EXTRACTED MATERIAL |
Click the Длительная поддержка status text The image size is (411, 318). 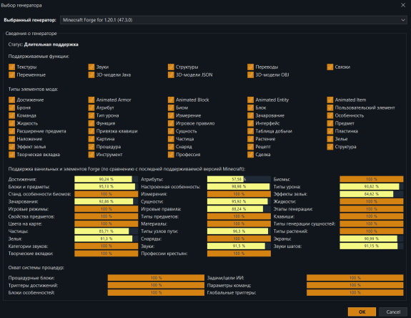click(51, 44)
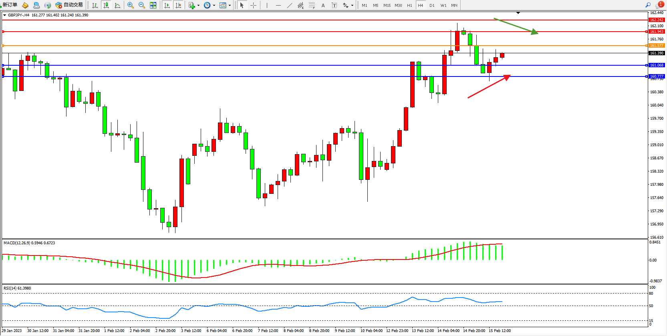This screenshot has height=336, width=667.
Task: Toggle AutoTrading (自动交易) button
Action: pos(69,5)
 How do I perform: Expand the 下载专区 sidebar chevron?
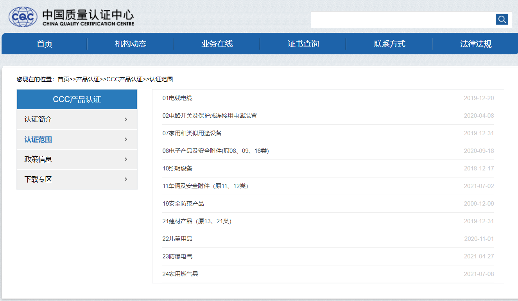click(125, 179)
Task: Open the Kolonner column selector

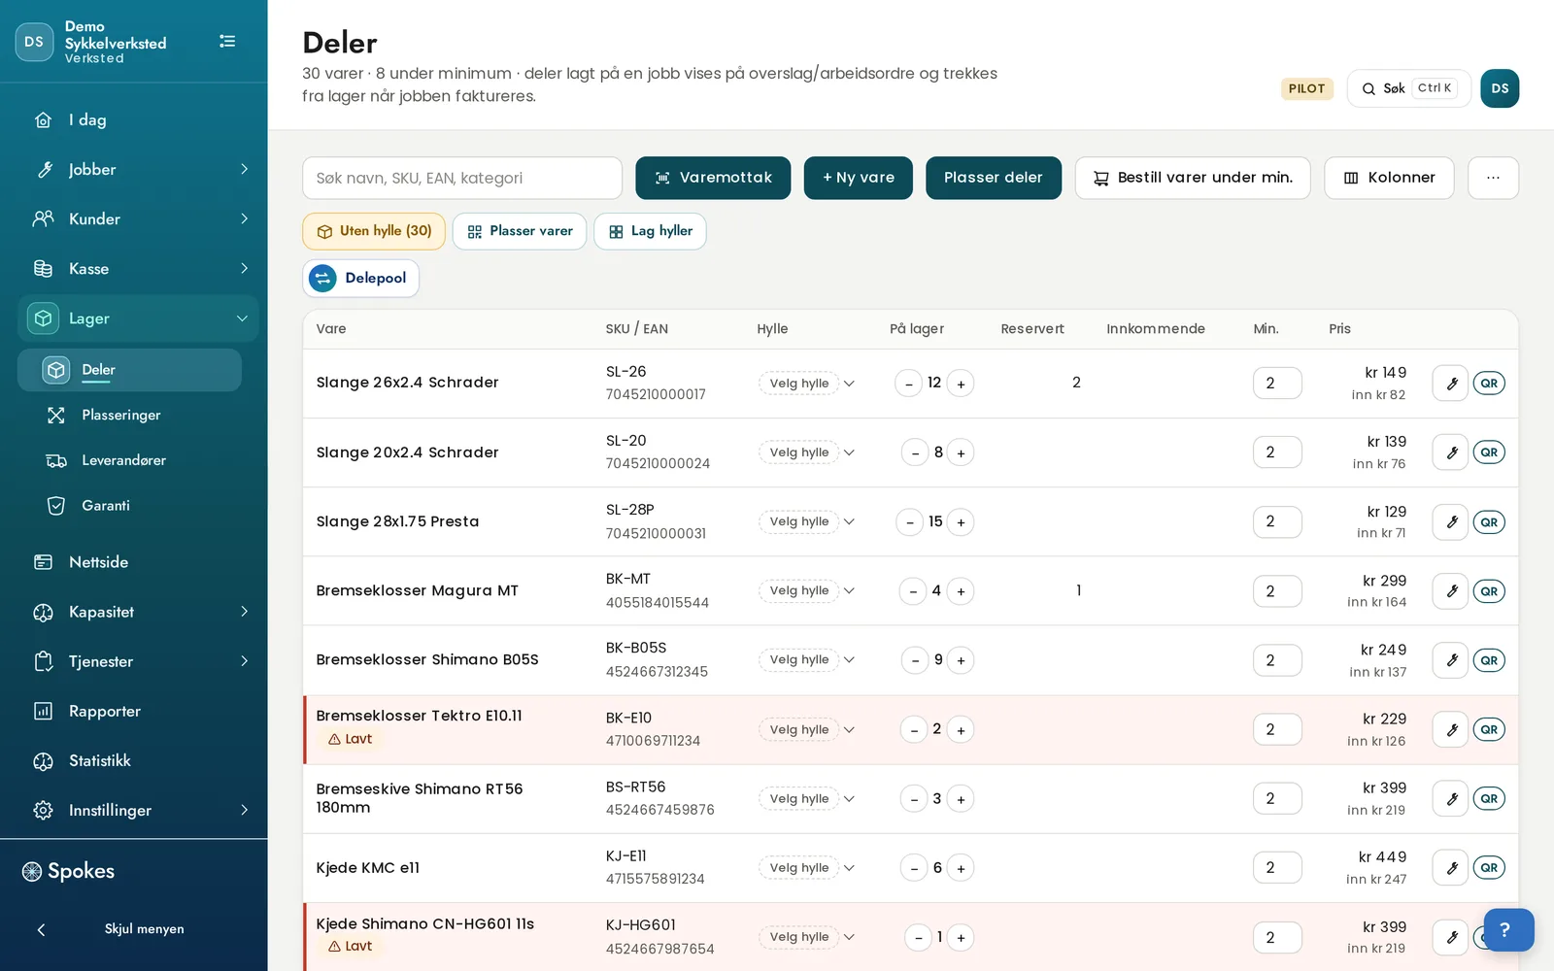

--

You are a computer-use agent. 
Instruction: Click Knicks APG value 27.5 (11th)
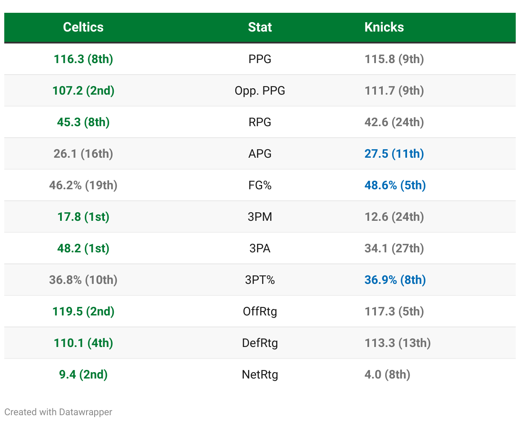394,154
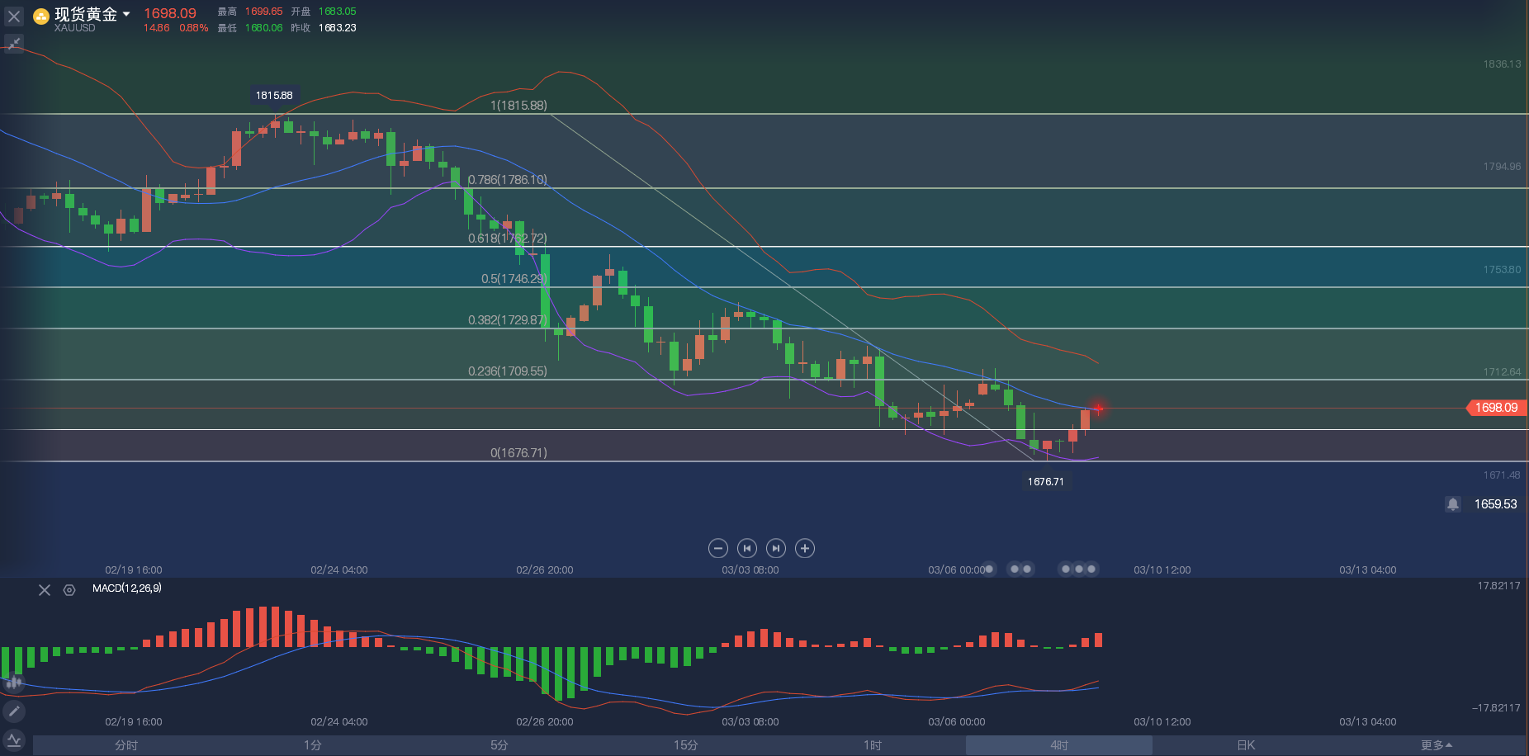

WHAT YOU HAVE TO DO | Both the line containing "How do I perform: Expand" and the line containing "Task: Open the Kolonner column selector" above belong in the output, as do the lines between them. Print them exactly, without pictures.

TASK ANSWER |
 How do I perform: Expand the 下载专区 sidebar chevron?
click(125, 179)
Task: Open the Kolonner column selector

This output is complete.